En revanche, les prestations à caractère plus universel – maladie, à l'exception des indemnités journalières, famille, perte d'autonomie – doivent, de ce fait, relever d'un financement plus large. En cas de perte d'autonomie par exemple, tous les citoyens devraient avoir droit à une aide, par le biais de l'allocation personnalisé d'autonomie (APA) ou par tout autre moyen. Nous espérons que cette aide sera rapidement instaurée dans le cadre d'une réforme de la prise en charge de la perte d'autonomie, mais, en tout état de cause, il n'est pas normal que seuls les revenus du travail salarié financent ce risque.
S'agissant de la branche famille, la CFDT est favorable à ce qu'elle bénéficie d'une partie – mais d'une partie seulement – des cotisations patronales. Il est indéniable en effet que les entreprises bénéficient dans une certaine mesure des politiques familiales, notamment de celles qui visent à faciliter la conciliation entre la vie familiale et la vie professionnelle et à favoriser l'accès des femmes à l'emploi, qui constituent un atout pour la compétitivité de notre pays. Dès lors, rien ne justifie que les employeurs soient totalement exonérés de leur financement.

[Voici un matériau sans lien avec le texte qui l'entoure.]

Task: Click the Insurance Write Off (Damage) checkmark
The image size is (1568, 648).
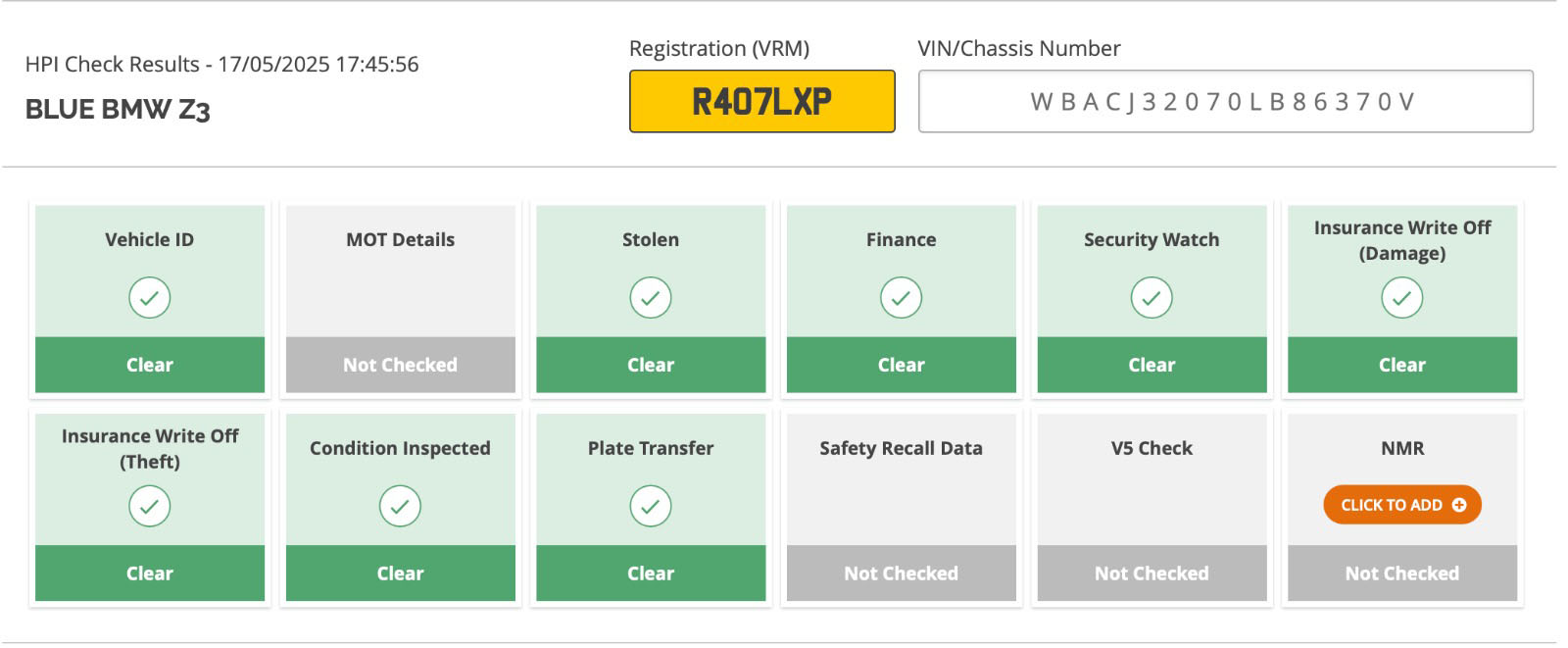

Il existe des marges de manoeuvre en matière de transfert d'un outil vers l'autre, mais nous insistons – et c'est même pour nous une condition sine qua non – pour que ces transferts se fassent dans le cadre d'un scénario global de réaménagement du financement des prestations sociales garantissant le maintien du pouvoir d'achat des salariés. Nous exprimons les plus vives réserves à l'égard des projets du patronat qui, présentés parfois de façon caricaturale, consisteraient à transférer les 5,4 points de cotisations familiales sur la fiscalité – peu importerait le support – et à laisser ainsi les salariés payer un peu plus de CSG, par exemple, tandis que l'économie réalisée permettrait d'alléger le coût du travail pour le plus grand bénéfice des employeurs. Parmi les scénarios proposés par le Haut Conseil, nous sommes donc plutôt en faveur du scénario n° 3.2 qui prévoit ce réaménagement global préservant le pouvoir d'achat des salariés.
Autre point important à nos yeux : nous souhaitons que l'affectation de l'outil fiscal utilisé pour ces transferts soit garantie à la protection sociale. C'est l'une des raisons pour lesquelles nous préférons la CSG à tout autre outil, en particulier à la taxe sur la valeur ajoutée (TVA). Nous avons cru comprendre, bien que la communication du Gouvernement ne soit pas très claire à ce sujet, que le projet de taxation de l'excédent brut d'exploitation visait aussi à faire payer aux entreprises l'exonération de 0,15 point de cotisation. Ce dispositif ne nous convient pas car il n'est pas fléché vers la protection sociale et ne garantit pas la pérennité des ressources. Nous préférons un scénario de transfert qui, même s'il est plus complexe techniquement, garantirait la pérennité du financement de la protection sociale et le pouvoir d'achat des salariés.